Just after I finished my main course an alarm went off again! This time one in deepest fenland, a lovely nature reserve. It was getting a bit late, just after 8pm, and it would take anyone a good while to get there. We gave the volunteer network a call but no-one had replied by the time I finished my pudding, so I decided it was best to get there before nightfall and set off, it’s a 40 minute drive but the roads were all clear so I got there just after 9pm. It’s a bit of a walk to the raft, then a hack through head-high reeds and nettles trying to avoid walking into the drain itself before getting to the raft which is well and truly hidden from the public! All this exertion against the clock got me into a bit of a sweat. Despite two varieties of insect repellent, I was certainly attracting a great deal of attention from the local mosquito population! Once again, the trap was occupied and this time it was a juvenile Water Rail – a rare waterbird like a small brown moorhen with a long bill.
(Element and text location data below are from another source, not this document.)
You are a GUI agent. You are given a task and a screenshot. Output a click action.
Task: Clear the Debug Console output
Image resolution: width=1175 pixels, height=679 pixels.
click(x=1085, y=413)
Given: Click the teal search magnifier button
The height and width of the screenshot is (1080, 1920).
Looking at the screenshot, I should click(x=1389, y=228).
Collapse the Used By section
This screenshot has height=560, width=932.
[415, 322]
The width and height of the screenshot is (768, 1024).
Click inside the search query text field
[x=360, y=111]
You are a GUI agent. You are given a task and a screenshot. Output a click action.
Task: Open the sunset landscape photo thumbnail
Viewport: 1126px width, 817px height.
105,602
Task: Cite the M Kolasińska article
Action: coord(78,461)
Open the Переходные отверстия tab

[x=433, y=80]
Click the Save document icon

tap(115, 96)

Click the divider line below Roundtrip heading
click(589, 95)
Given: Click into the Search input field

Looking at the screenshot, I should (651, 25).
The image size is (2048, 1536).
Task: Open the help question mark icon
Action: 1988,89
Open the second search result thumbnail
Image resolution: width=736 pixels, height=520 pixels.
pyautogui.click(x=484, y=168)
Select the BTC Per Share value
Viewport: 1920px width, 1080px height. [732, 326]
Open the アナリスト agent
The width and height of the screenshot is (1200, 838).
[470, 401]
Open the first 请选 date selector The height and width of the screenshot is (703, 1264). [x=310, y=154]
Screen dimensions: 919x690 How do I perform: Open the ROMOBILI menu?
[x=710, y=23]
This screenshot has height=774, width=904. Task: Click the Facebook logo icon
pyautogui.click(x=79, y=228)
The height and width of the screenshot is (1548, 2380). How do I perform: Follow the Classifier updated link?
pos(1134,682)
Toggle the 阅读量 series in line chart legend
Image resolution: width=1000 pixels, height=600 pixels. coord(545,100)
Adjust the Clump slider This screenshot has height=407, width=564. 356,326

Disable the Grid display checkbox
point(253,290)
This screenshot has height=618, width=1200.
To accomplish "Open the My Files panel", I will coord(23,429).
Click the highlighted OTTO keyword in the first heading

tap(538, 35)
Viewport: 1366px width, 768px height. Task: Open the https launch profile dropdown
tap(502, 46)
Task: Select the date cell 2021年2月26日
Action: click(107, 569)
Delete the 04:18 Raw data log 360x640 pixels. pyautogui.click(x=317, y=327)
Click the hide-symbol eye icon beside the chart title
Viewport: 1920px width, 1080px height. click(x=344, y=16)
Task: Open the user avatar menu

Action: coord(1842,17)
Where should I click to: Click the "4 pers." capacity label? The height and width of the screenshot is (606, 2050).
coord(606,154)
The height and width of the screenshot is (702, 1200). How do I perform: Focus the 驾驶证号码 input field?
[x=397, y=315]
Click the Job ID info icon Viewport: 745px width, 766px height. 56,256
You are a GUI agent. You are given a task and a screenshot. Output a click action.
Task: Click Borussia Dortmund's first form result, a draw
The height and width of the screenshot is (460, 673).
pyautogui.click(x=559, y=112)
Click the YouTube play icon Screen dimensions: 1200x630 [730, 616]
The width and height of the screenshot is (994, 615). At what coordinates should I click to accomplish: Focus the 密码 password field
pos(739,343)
I was very relieved to release it safely back into the wild now rather than having been left in the trap overnight. I took a more leisurely stroll back through the reserve as night fell, with some magical experiences seeing a Long-eared Owl and hearing their young begging calls, also Tawny Owl adult and young were calling, a Grasshopper Warbler was rattling out its distinctive song and a Hobby was catching insects high overhead in the last few rays of light.

I got home tired but satisfied with a good day’s work only to find another trap had pinged off while I was driving home! This one would have to wait for the morning. And fortunately, our local responder was there first thing to release a water vole. We don’t get alarms every day, so to get five in one day was exceptional. The fact that none of them were mink shows that we are getting closer to the point where mink are a thing of the past, and we can finally close up all the traps and let our water voles, water rails and mallards go about their business uninterrupted by our efforts to protect them! But a few days later another trap in the county picked up a mink so we can’t yet let our guard down. It’s not over till the last one has been caught. This is the crucial difference between eradication and managing or controlling numbers; eradication is intensive but has an end point; controlling numbers on a site while there are others at large is an endless task though it may feel like less effort at the time!